Anonymous wrote:Anonymous wrote:Anonymous wrote:OP, are you afraid to know how much your DCPS school sucks?
Is that the point of all this testing? Really?
Yes, really. It's a matrix people need to know about.
Anonymous wrote:Anonymous wrote:OP, are you afraid to know how much your DCPS school sucks?
Is that the point of all this testing? Really?
Anonymous wrote:What schools are focusing so hard on teaching to the test? My children’s schools do well as schools and my children do well individually. I am not aware of excessive or even special time being set aside for test prep. They teach the curriculum which includes math and reading comprehension. The worst that happens is the testing week.
Anonymous wrote:I don't mind the test, but there shoudln't be a need for test prep. Students just take the test whenever it comes up and the test prep is whatever they learned that year.
The time becomes more valuable in high school and shouldn't be wasted on test prep. In elementary school you have plenty of time to have classroom time and test time.
Anonymous wrote:OP, are you afraid to know how much your DCPS school sucks?
Anonymous wrote:The original links are about how other systems
are stopping them because they stink not because of how easy or hard they are. The main problem I have is the amount of time spend teaching to the test at the expense of spending that time on better ways to teach and a range of subjects. I don’t care that my kids can score a 5 on a stupid standardized test that they are trained like monkeys for and I do care that is happening at the expense of social studies, additional science, more creative and challenging language arts etc
Anonymous wrote:The "objective measure" we had in my day for ES and MS students was the Iowa Test of Basic Skills. We did no prep for this test, it could be taken in under two hours and was crafted and graded by a non-profit entity (the University of Iowa). No opt out movement developed around avoiding this test. The country could have stuck with a simple test of basic literacy and numeracy like that for the younger kids, along with the SAT, ACT, AP and International Baccalaureate exams for high school students.
High-stakes testing simply hasn't worked well to raise standards in our public schools. If you like to tout the merits of the high-performing school systems supported by economic competitor countries in Asia and Europe, then take a close look at what they do, rather than push testing as bandaid treatment. European countries tend to focus on alleviating child poverty in ways the US does not. Our competitors aren't afraid to academically track secondary school students, to ensure that the brightest and hardest working are appropriately challenged. They also aren't reluctant to accord teachers good training and high status professionally. Teacher pay doesn't tend to be better in other rich countries, but working conditions do. In Metro areas in China, the best teenage students are routinely invited to attend state-sponsored boarding schools for free. Etc. etc.

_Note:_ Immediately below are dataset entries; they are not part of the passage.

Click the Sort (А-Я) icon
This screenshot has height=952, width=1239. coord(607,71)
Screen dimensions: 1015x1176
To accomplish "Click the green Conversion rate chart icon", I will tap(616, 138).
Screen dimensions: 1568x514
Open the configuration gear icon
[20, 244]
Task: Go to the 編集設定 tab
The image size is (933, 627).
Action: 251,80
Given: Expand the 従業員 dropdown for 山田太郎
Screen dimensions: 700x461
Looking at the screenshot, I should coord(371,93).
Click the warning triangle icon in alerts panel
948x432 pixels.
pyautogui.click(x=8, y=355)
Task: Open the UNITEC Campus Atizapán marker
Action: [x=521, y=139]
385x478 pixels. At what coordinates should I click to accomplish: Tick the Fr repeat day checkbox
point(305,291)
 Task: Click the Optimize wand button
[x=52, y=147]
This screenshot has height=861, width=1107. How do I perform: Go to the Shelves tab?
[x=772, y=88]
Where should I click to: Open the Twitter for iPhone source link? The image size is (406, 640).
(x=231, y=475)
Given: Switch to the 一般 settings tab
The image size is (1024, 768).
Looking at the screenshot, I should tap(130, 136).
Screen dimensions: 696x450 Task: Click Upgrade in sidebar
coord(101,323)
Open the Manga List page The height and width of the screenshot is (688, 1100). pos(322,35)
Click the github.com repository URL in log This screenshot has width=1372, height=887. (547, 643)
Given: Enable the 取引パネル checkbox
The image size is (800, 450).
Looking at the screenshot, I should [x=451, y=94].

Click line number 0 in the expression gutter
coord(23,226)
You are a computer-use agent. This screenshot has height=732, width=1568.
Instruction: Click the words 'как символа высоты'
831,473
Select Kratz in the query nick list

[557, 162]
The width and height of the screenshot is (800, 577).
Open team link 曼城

We aren't gaining much ground on ed reform in the global arena because we go about it the wrong way, the lazy, superficial, cheap, myopic way.
Anonymous wrote:The "objective measure" we had in my day for ES and MS students was the Iowa Test of Basic Skills. We did no prep for this test, it could be taken in under two hours and was crafted and graded by a non-profit entity (the University of Iowa). No opt out movement developed around avoiding this test. The country could have stuck with a simple test of basic literacy and numeracy like that for the younger kids, along with the SAT, ACT, AP and International Baccalaureate exams for high school students.
High-stakes testing simply hasn't worked well to raise standards in our public schools. If you like to tout the merits of the high-performing school systems supported by economic competitor countries in Asia and Europe, then take a close look at what they do, rather than push testing as bandaid treatment. European countries tend to focus on alleviating child poverty in ways the US does not. Our competitors aren't afraid to academically track secondary school students, to ensure that the brightest and hardest working are appropriately challenged. They also aren't reluctant to accord teachers good training and high status professionally. Teacher pay doesn't tend to be better in other rich countries, but working conditions do. In Metro areas in China, the best teenage students are routinely invited to attend state-sponsored boarding schools for free. Etc. etc.
We aren't gaining much ground on ed reform in the global arena because we go about it the wrong way, the lazy, superficial, cheap, myopic way.